On Sat, 31 Oct 2009 11:45:46 +0800, DW downunder wrote:

The current run-time is 16mins, according to earlier posts this thread.
Turnaround times are subject to standards for railway operation.

1) Use of what are effectively Light Rail vehicles (in the manner of Tyne &
Wear Metro and DLR) allows other (ie non-railway, eg tramway) turnaround
parameters to apply;
2) While it has been commented that the Class 350 have tram-like
acceleration - the question is: at what cost? Vehicle depreciation and
electricity consumption in particular.


So use an old 313 or whatever, rather than ignoring the costs of a new
one-off bespoke vehicle with its own maintenance requirements. The
saving in electricity will only ever apply to a single vehicle, so it
will be unlikely to be large enough offset the capital and
administrative costs of the change.

3) If the line is operated as "one-engine-in-steam" with no operational
access to the main line (means manually locking points at Watford Jn [WFJ],
I suppose), then Light Rail standards for end loadings and vehicle strength
can apply. This means the desired acceleration can be achieved with lighter
vehicles and lower power bills - has some "green" credentials to boot!!~~!
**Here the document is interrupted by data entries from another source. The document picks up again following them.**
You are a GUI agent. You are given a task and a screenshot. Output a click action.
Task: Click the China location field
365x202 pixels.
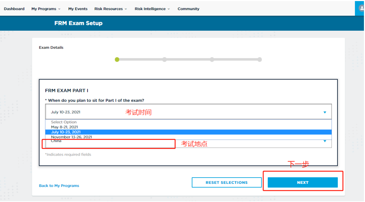[x=188, y=143]
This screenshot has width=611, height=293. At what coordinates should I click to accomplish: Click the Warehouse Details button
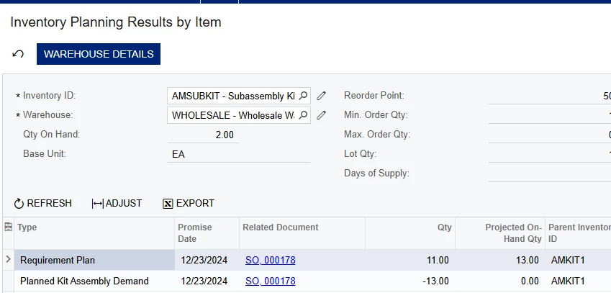point(99,54)
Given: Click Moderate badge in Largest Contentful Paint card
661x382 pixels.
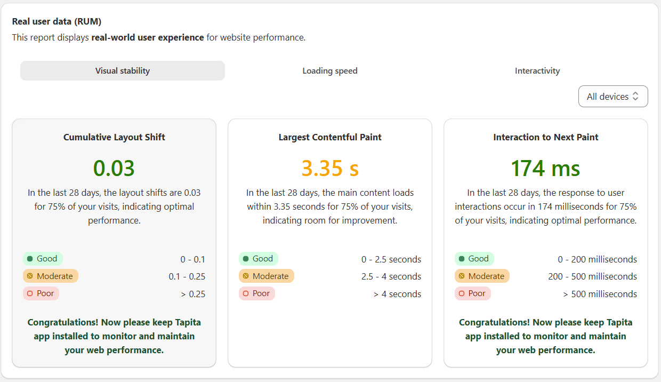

And precludes the single best improvement that could happen to the
line (through-running to London).

4) If the start-to-start turnaround including recovery can be got under 15
mins, then a half-hourly schedule can be maintained.


With little hope of recovering from any delay. Not helpful for
mainline connections.

7) extensions would of course be on County Councillors' minds, subject as
always to business case and expenditure priorities.


IMO the whole idea is completely pointless without street-running
extensions.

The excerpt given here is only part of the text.